- **TEXTE FOURNI**
LaGo De Feu
Vous l’avez peut-être découverte lors de l’une des dernières soirées du YARD SUMMER CLUB ; LaGo De Feu s’est produite en live accompagnée du duo de DJ Blkkout auteur du remix de son titre « Le Taf ». Puis sur YouTube, on découvre son flow technique et atypique posé sur des productions grasses toujours appuyé de visuels compilant des images frappantes qui illustrent tout son univers. Avec quelques titres et freestyles disponibles sur son Soundcloud, LaGo de Feu intrigue par son talent. Elle accepte de répondre à nos questions et de nous parler de son premier EP, doublé d’un véritable projet vidéo, à paraître à la rentrée.
YARD : Est-ce que tu peux te présenter ?
LaGo de Feu : Je suis LaGo de Feu, je rappe. Je suis un couteau suisse, j’ai plein de métiers différents.
Comment est-ce qu tu as commencé le rap ?
J’ai toujours écris sur du son. Après je ne me sentais pas à ma place donc je faisais ça dans mon coin. Et puis mon petit frère m’a offert la base d’un home studio et il m’a dit : » Ça y est c’est fini. Tu essaies au moins. » C’était il y a deux ans.
J’ai fait des maquettes que je faisais écouter à mon entourage. Et tout le monde a commencé à me dire : « Fais le vraiment quoi. Ne le fais pas à moitié. Il n’y a pas beaucoup de filles dans ce milieu. » Je savais aussi qu’il y avait une place de libre pour une meuf. Mais je me posais vraiment cette question de savoir si j’avais envie d’être cette femme là : celle qui y va et qui représente les meufs. Et puis en fait l’histoire s’est construite toute seule et je me suis dis : « Vas-y , il faut le faire ; que tu représentes les meufs ou pas, il faut le faire. » Je me suis donc mise en tête de sortir des sons propres, pas un truc « fait maison » dans mon salon.

- **EXERCICE BREF 1**
Répondez aux questions suivantes sur l'entretien avec LaGo de Feu :
(a) Quel duo de DJ l'accompagnait lors de sa prestation en live ?
(b) Comment se définit-elle lorsqu'elle se présente ?
(c) Qui lui a offert la base d'un home studio ?
- **EXERCICE BREF 2**
Recopiez fidèlement le passage de l'entretien qui commence par les mots « YARD : Est-ce » et s'achève sur « a deux ans. ».

- **DONNÉES EXTRAITES**
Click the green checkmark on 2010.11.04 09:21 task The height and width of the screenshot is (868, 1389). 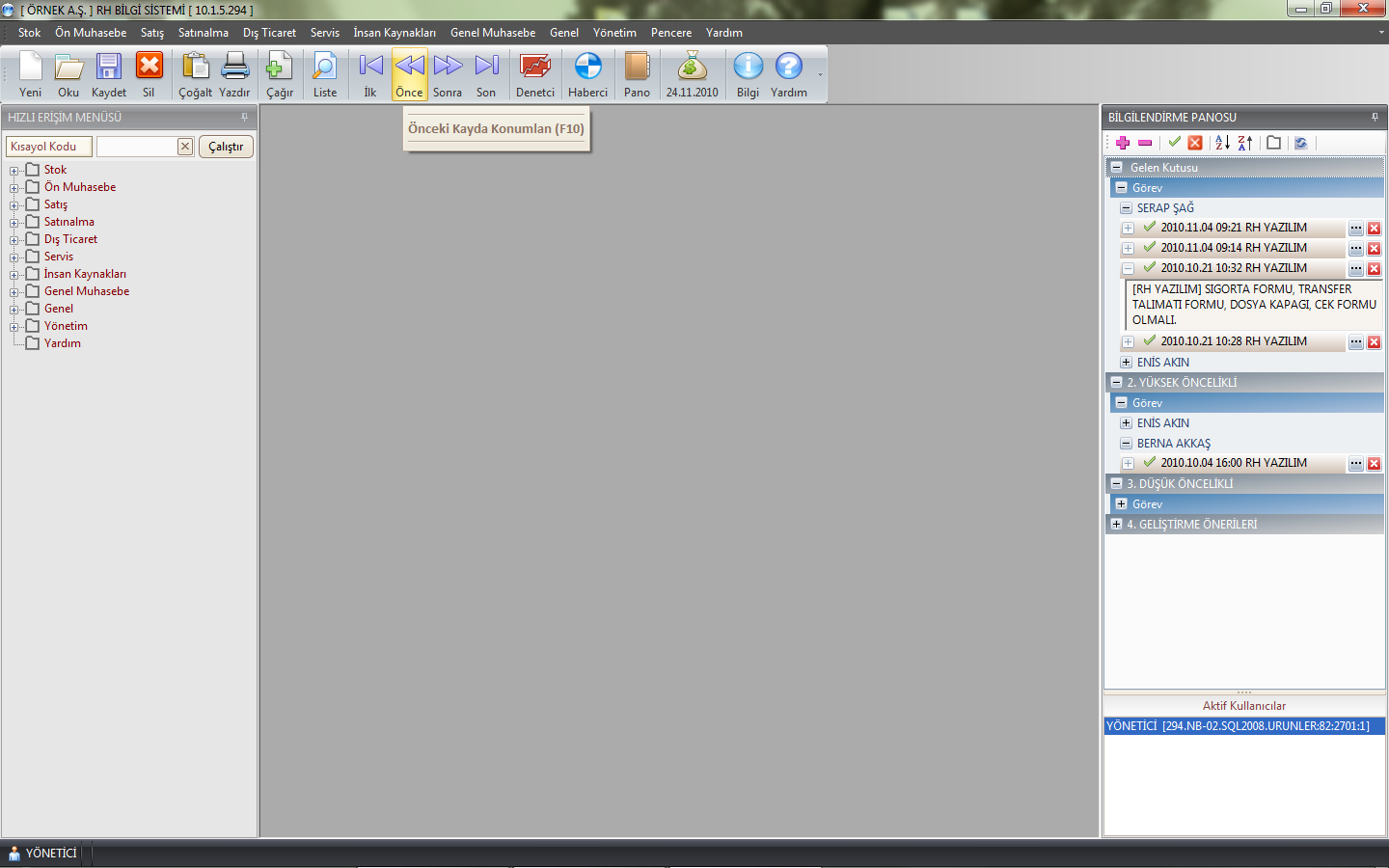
---
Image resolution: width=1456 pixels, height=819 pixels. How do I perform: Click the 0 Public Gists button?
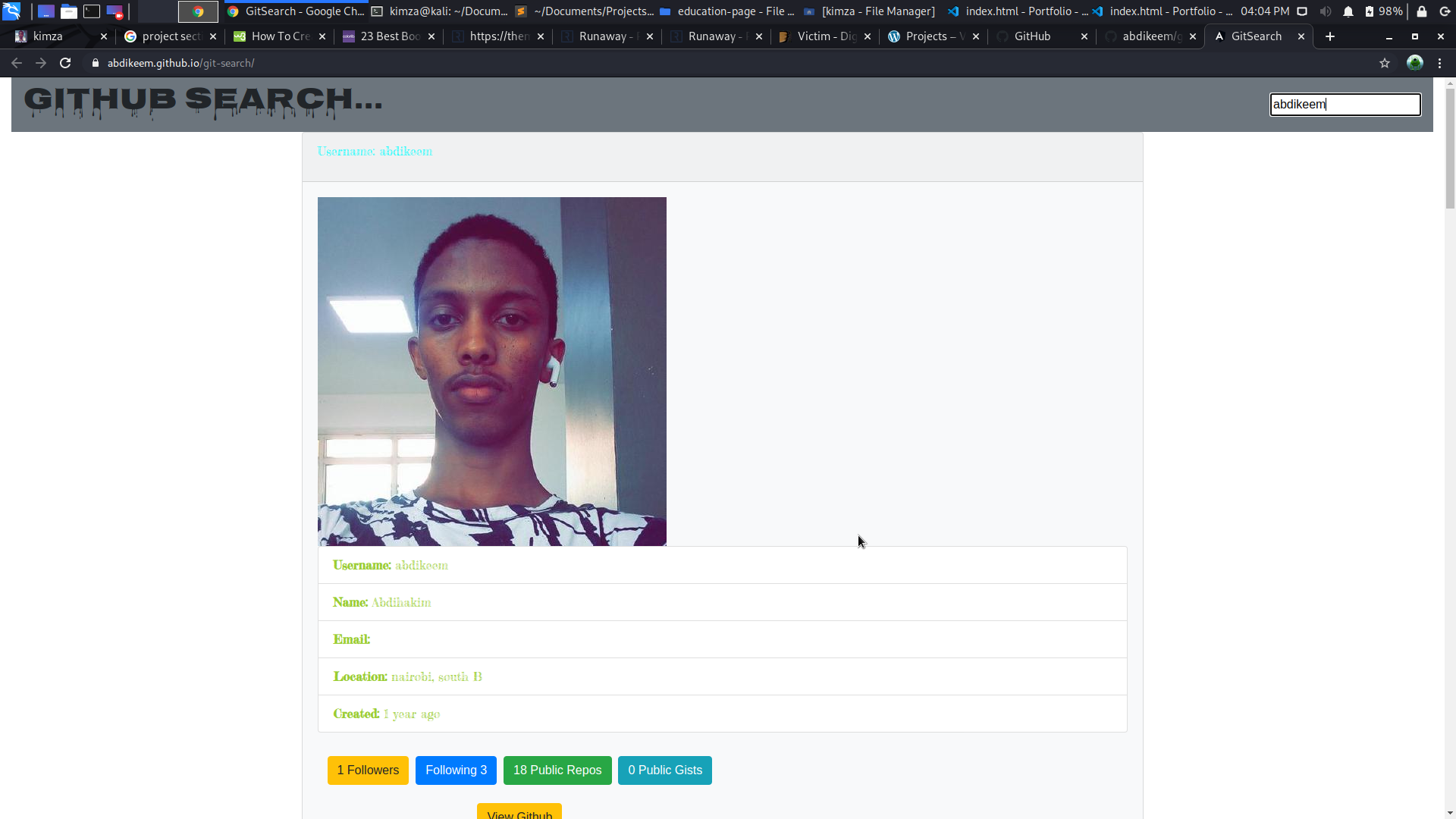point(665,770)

- **RÉPONSE COMPLÈTE 1**
(a) Le duo de DJ Blkkout.
(b) Comme un couteau suisse.
(c) Son petit frère.

- **RÉPONSE COMPLÈTE 2**
YARD : Est-ce que tu peux te présenter ?
LaGo de Feu : Je suis LaGo de Feu, je rappe. Je suis un couteau suisse, j’ai plein de métiers différents.
Comment est-ce qu tu as commencé le rap ?
J’ai toujours écris sur du son. Après je ne me sentais pas à ma place donc je faisais ça dans mon coin. Et puis mon petit frère m’a offert la base d’un home studio et il m’a dit : » Ça y est c’est fini. Tu essaies au moins. » C’était il y a deux ans.